John Forbes Nash Jr.
Birthdate: June 13, 1928
Death Date: May 23, 2015
NJ Town Affiliation: Princeton
John Forbes Nash Jr. was born on June 13, 1928 in Bluefield, West Virginia. He attended Carnegie Mellon University on a scholarship, graduating in 1948 with an M.S. in mathematics. That same year, Nash accepted a fellowship to pursue graduate studies at Princeton University, beginning his nearly 70 years of association with Princeton. A letter written in support of his application said simply, “This man is a genius.”
After receiving his doctorate in 1950, Dr. Nash worked as a consultant to the RAND Corporation and in 1952 as an instructor at the Massachusetts Institute of Technology (MIT). It was there he met Eleanor Stier and had a son, John David Stier, in June 1953. In 1957, he would marry Alicia Larde.
Dr.

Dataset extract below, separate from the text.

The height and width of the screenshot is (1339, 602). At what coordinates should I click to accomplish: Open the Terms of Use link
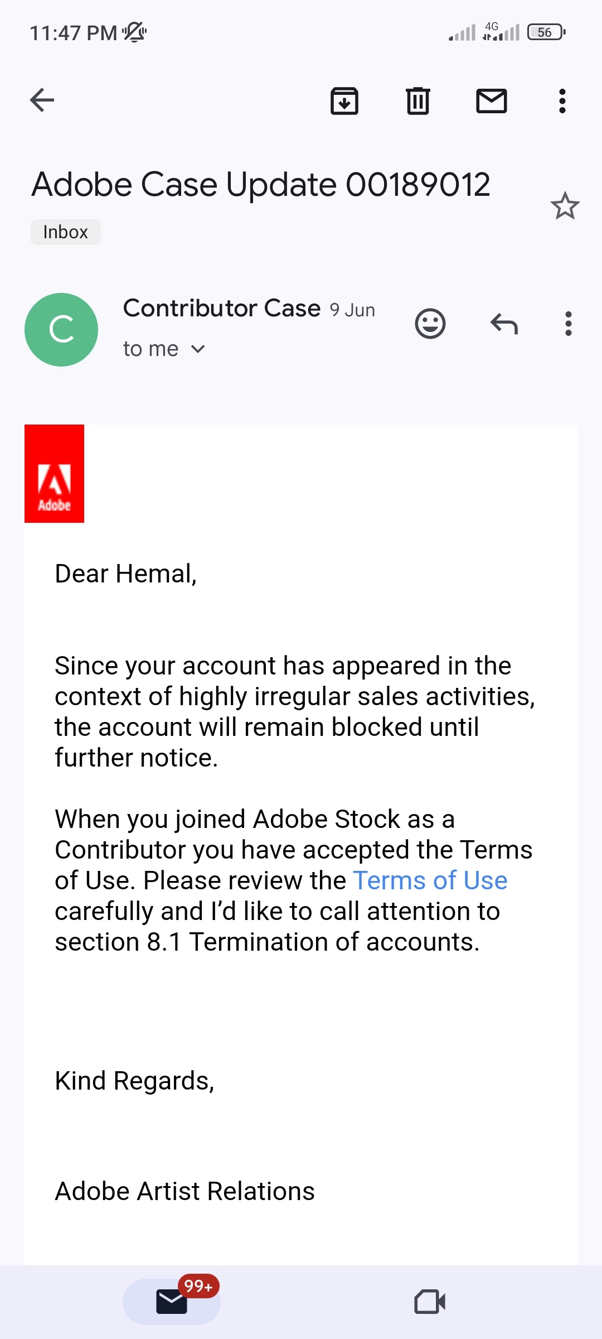(430, 880)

Nash, widely regarded as one of the great mathematicians of the 20th century, was known for the originality of his thinking and for attacking problems no one else could solve. It was in 1978 that his discovery of non-cooperative equilibria was first recognized with the John von Neumann Theory Prize, but not until 1994 that he shared the Nobel Memorial Prize in Economic Sciences for this game theory. One economist compared the impact of this theory on economics “to that of the discovery of the DNA double helix in the biological sciences.” He won the Leroy P. Steele Prize in 1999. All of this recognition was for work he had done in the early 1950s as a Princeton graduate student. During the three decades of illness that had followed, his ideas became pervasive in economics and the social sciences, and were applied in other fields, including biology.

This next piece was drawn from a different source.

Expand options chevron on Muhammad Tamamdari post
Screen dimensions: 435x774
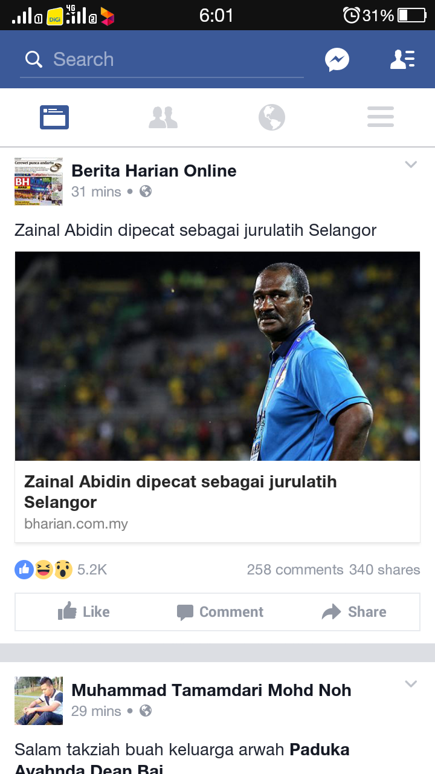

His doctoral thesis, “Non-Cooperative Games,” appeared in September 1951 in the journal Annals of Mathematics. The “Nash equilibria” provided a powerful mathematical tool for analyzing wide ranging competitive situations. However, many mathematicians view Dr. Nash’s contributions to pure mathematics as more significant than his Nobel-winning work on game theory, particularly an intractable problem in differential geometry derived from the work of the 19th century mathematician G.F.B. Riemann that he solved.
Recognition also included several honorary doctoral degrees including from Carnegie Mellon University (1999), University of Naples Federico II (2003), University of Charleston (2003), West Virginia University Tech (2006), University of Antwerp (2007) and City University of Hong Kong (2011). Nash was elected to the American Philosophical Society in 2006 and became a fellow of the American Mathematical Society in 2012.
Due to Dr. Nash’s schizophrenia that became severe in 1959, decades passed between the release of his work and its recognition. In April 1959, with his wife pregnant with his second son (John Charles Martin Nash would be born in May), Nash was first hospitalized while experiencing paranoia and delusion. Many hospitalizations would follow. Upon his release, he left MIT, went to Europe, and returned that summer to West Windsor, NJ where he would live most of his remaining years with his wife. Although divorced in 1963, Alicia took John into her home in 1970 upon his final hospital discharge. Alicia and John remarried in 2001.
Nash said he learned to consciously discard his paranoia and delusions, having simply decided to return to rationality. Princeton allowed him to audit classes and he eventually began teaching again. In 1998, a compelling but unauthorized and not entirely factually correct biography of Nash’s life, “A Beautiful Mind”, was published by Sylvia Nasar. The film of the same name, released in 2001, took further artistic license with the biographical facts. However, the accurate portrayal of schizophrenia helped the public to better understand and de-stigmatize the illness, a cause to which Dr. Nash and his wife Alica dedicated much time and energy.
On May 23, 2015, while returning home from the airport after having been in Norway to receive the Abel Prize, he and his wife died in a tragic car crash. He was 86.